Impossible Burger spat highlights issues of personal jurisdiction

The US Court of Appeals for the Ninth Circuit has reversed a district court’s dismissal of trademark declaratory judgment claims, finding that pre-enforcement commercialisation activities can in fact be used to establish personal jurisdiction (Impossible Foods Inc v Impossible X LLC, Case Number 21/16977, 12 September 2023, Lucero, Bress, VanDyke, J dissenting).

Case background

Impossible Foods is a Delaware corporation that manufactures plant-based meat substitutes, including the Impossible Burger. Impossible X, a Texas LLC, is Joel Runyon’s one-person company, selling apparel and nutritional supplements using a website and social media. San Diego, California, was Impossible X’s base for two years; a LinkedIn profile listed it as the headquarters and social media frequently tagged San Diego as Impossible X’s location. When vacating his lease, Runyon signed the document as ’Joel Runyon, Impossible X LLC’. Even after leaving, Runyon took at least eight trips to California between 2017 and 2019 for Impossible X work and to promote the brand.

In 2020, Impossible X filed a notice of opposition against Impossible Food’s trademark application at the TTAB. Impossible Foods responded a year later with a declaratory judgment action in California, seeking a finding of non-infringement and for its rights to the IMPOSSIBLE mark to be ruled superior. Impossible X filed for dismissal, arguing that the district court lacked personal jurisdiction over the case.

Criteria for jurisdiction

To establish specific personal jurisdiction over a non-resident defendant, the defendant must purposefully direct its activities towards the forum or benefit from the privileges of conducting activities there. Further, the claim must arise out of or relate to the defendant’s forum activities, and exercise of jurisdiction must be reasonable.
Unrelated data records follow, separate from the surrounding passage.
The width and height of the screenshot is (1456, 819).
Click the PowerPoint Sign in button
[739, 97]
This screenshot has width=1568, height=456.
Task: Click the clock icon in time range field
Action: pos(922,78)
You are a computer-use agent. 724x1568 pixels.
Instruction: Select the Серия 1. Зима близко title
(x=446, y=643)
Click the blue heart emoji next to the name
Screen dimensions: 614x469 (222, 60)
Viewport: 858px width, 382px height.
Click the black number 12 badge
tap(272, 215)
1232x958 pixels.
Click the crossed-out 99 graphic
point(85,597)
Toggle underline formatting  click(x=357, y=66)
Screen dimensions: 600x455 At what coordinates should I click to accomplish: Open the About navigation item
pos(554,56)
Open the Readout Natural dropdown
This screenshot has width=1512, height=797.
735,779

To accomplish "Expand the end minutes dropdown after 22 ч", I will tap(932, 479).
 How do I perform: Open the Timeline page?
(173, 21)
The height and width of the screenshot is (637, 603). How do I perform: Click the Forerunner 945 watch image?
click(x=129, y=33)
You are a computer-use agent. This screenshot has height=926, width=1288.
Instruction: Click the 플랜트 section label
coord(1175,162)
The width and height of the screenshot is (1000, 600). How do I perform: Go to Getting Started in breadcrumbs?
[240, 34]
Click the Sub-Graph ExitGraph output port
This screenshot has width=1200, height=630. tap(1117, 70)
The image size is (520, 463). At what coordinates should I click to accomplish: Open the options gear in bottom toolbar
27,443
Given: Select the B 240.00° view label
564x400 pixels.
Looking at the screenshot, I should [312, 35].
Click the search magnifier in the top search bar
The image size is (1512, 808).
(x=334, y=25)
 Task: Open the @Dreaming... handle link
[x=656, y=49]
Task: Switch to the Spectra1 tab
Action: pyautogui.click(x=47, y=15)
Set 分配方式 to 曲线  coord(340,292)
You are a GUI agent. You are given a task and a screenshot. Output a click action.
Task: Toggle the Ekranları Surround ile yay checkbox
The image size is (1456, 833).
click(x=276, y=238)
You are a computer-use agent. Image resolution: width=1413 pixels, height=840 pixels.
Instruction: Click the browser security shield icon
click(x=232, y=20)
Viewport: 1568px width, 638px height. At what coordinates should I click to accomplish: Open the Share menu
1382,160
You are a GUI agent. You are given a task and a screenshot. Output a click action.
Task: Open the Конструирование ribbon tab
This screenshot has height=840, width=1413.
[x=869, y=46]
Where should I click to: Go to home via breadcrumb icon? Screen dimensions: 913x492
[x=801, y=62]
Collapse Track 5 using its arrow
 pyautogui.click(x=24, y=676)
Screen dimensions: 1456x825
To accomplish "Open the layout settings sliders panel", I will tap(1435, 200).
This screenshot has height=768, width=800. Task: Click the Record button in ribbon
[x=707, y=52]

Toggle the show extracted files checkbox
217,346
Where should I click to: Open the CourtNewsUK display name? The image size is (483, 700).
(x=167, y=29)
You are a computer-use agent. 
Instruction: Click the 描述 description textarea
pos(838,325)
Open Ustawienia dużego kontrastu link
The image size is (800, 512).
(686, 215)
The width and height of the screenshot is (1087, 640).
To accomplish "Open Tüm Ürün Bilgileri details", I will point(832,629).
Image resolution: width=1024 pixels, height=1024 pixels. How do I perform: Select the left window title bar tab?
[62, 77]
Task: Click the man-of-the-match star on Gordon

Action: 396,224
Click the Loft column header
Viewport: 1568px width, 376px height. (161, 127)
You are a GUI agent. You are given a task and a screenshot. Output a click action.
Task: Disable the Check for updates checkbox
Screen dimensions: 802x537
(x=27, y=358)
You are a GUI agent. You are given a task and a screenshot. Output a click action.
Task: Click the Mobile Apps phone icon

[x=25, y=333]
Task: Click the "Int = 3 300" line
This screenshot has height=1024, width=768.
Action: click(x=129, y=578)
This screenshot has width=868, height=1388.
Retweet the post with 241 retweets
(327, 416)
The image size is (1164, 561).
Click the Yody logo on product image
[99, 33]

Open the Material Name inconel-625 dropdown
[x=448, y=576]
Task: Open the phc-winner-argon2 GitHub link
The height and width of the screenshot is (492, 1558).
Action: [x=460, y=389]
The district court acknowledged that the personal jurisdiction question here was a “close one”. While Impossible Foods satisfied the purposeful direction or availment requirement, the declaratory judgment action did not arise from or relate to Impossible X’s contact with California. Impossible Foods did not begin use of its mark in commerce until June 2016, at which point Runyon had already left California. Thus, the district court found that the parties had not had a live dispute until that time, so Impossible X’s prior contact with California was irrelevant to personal jurisdiction. Impossible Foods appealed.

The Ninth Circuit analysed each prong of the jurisdiction test and reversed the dismissal. First, it agreed with the district court that Impossible X had purposefully directed activities in California and benefitted from the legal privileges of establishing trademark rights there (a court typically treats trademark infringement as tort-like for personal jurisdiction purposes). The Ninth Circuit explained that there is no need to adhere to an “iron-clad doctrinal dichotomy” between purposeful availment and direction. It leaned on “purposefulness” with regard to the forum state and concluded that Impossible X purposefully directed its activities towards California and availed itself of the benefits and privileges of the state’s laws. The court declined to analyse Impossible Foods’ argument regarding whether trademark enforcement activities could serve as support for personal jurisdiction, and found that Impossible X’s commercialisation was sufficient to satisfy the purposeful direction prong.

On the second criteria, the Ninth Circuit ruled that Impossible Foods satisfied this requirement that a claim must arise out of or relate to the defendant’s forum activity. The court explained that Impossible X’s trademark-building activities formed the basis of the contested rights and, when applied to personal jurisdiction, the exclusion of pre-enforcement commercialisation activities was too rigid. The court noted that in filing an opposition at the board, Impossible X put its pre-2016 use of the IMPOSSIBLE mark at issue.

On the final criteria, reasonable exercise of jurisdiction, the Ninth Circuit concluded that requiring Impossible X to defend a lawsuit based on trademark-building activities in California was not unreasonable. Thus, the district court’s decision to dismiss the claim was reversed.

Contrary view

Judge VanDyke opposed this. He argued that Impossible Foods waived Impossible X’s brand-building rights, and that Impossible Foods’ arguments amounted to a “nothingburger”, noting that it relied on Impossible X’s enforcement activities only for the first two criteria. Not only had Impossible Foods argued that Impossible X satisfied the intentional act requirement, but the district court had also explained why Impossible X’s trademark-building contacts were sufficient to establish purposeful direction or availment, yet insufficient to meet the ‘arising out of or relating to’ requirement. The court explained that its ruling was far from an express disavowal of this basis for jurisdiction. Instead, it was a matter of prioritisation.